George W. Bush in Wien: Langsam findet der Westen wieder zusammen

Einer der wichtigsten Unterschiede zwischen der ersten und der zweiten Amtszeit der Bush-Regierung ist ihr Verhältnis zu Europa. Vor dem Irakkrieg machte man sich in Washington über „old Europe“ lustig, das in den Zeiten des Kalten Krieges, als seine Sicherheit vor allem von den USA garantiert wurde, verlernt habe, dass für diese Sicherheit zuweilen robuste Politik nötig sei. Damals entschieden die unilateralen Muskelmänner in Washington, europäische Bedenken mit einem Schulterzucken abzutun: Sollen die Europäer mit den Folgen ihrer Irrelevanz doch selbst fertig werden.
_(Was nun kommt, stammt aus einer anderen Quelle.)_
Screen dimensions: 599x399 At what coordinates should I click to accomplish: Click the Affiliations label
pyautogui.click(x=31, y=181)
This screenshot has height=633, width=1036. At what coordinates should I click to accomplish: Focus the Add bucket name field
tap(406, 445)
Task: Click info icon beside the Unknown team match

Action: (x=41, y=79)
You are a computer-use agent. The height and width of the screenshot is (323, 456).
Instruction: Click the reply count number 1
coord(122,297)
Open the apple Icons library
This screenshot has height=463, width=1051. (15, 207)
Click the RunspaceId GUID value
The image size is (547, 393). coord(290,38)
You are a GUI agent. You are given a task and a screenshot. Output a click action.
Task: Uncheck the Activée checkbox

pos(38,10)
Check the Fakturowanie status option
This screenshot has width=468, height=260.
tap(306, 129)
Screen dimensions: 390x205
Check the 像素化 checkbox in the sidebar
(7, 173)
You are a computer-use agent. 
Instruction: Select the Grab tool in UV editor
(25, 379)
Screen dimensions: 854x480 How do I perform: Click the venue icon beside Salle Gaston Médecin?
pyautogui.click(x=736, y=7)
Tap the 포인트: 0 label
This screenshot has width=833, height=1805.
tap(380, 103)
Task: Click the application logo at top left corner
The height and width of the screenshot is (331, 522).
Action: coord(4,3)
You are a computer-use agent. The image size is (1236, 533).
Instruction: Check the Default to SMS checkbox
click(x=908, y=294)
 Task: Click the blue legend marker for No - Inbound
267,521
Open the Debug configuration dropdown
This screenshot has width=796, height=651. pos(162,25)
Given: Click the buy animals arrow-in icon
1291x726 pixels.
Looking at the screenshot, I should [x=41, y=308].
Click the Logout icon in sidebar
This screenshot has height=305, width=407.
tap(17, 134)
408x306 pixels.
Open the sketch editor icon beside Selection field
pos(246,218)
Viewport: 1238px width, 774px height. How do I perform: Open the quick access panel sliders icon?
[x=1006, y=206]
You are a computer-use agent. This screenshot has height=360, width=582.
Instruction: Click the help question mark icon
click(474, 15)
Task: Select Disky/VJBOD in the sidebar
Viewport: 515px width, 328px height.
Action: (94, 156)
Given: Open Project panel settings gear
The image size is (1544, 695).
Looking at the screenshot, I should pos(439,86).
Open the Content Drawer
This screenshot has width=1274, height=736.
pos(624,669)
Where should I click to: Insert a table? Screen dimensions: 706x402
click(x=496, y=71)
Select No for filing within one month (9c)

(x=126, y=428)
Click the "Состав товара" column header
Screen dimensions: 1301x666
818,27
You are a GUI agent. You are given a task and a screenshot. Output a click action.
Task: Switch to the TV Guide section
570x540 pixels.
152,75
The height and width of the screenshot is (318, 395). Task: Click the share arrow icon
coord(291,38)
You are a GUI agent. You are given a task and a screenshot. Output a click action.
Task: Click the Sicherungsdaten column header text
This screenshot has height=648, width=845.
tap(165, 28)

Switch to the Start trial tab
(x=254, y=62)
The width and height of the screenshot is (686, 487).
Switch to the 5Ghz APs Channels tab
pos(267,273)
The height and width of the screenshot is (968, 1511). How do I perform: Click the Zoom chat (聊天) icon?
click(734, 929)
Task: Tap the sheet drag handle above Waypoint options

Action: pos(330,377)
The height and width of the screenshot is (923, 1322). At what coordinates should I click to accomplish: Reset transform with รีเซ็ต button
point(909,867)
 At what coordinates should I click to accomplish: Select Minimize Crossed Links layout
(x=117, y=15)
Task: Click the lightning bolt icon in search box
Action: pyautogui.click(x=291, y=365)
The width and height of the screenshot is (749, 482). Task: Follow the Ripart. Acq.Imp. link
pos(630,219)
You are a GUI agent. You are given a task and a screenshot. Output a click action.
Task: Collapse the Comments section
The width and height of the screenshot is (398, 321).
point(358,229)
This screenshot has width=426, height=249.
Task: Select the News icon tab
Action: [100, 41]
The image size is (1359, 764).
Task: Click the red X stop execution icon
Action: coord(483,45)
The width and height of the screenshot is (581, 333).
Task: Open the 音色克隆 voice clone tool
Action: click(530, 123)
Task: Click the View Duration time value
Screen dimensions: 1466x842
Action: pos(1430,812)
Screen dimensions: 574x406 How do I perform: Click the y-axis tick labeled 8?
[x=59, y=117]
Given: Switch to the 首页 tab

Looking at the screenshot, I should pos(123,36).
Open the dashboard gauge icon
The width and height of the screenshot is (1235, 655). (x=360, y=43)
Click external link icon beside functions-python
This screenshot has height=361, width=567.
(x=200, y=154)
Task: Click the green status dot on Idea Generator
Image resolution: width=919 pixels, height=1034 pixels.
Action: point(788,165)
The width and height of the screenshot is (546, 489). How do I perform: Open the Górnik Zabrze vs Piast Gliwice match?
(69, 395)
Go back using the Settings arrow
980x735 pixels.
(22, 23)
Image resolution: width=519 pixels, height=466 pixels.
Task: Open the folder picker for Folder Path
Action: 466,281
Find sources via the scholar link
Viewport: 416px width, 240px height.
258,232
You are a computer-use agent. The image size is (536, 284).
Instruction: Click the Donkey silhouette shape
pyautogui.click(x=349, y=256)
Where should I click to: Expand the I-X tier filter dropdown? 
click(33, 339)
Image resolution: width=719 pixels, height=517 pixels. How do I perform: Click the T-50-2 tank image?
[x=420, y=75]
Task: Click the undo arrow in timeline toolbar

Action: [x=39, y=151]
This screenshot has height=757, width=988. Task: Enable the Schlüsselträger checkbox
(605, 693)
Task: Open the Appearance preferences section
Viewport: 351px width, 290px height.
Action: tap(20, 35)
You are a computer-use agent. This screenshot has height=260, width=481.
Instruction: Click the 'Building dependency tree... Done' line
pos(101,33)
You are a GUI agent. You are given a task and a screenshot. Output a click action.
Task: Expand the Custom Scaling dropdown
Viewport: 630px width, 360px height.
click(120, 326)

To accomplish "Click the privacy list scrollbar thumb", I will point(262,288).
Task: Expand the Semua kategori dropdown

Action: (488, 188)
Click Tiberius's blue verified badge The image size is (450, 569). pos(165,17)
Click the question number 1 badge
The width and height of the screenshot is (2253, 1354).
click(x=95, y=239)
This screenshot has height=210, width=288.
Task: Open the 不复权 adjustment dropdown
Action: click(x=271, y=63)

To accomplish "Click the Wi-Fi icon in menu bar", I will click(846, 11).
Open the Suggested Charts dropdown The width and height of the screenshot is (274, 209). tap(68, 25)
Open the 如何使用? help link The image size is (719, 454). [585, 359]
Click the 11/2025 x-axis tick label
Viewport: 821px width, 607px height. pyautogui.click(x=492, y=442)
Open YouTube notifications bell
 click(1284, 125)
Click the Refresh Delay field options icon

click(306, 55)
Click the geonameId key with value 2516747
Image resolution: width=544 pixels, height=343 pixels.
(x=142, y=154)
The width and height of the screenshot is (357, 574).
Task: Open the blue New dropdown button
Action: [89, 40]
Heute ist man in den USA immer noch der Meinung, Europa in den Zeiten des Kalten Kriegs zu einer Kultur der Unselbstständigkeit in sicherheitspolitischen Fragen erzogen zu haben. Nur anders als im Vorfeld des Irakkrieges sieht die Bush-Regierung das heute als ernstes Problem. Konfrontiert mit den Grenzen der eigenen Macht im Irak realisiert man, dass ein schwaches und nur auf sich selbst bezogenes Europa den USA und dem Westen als Ganzes schadet.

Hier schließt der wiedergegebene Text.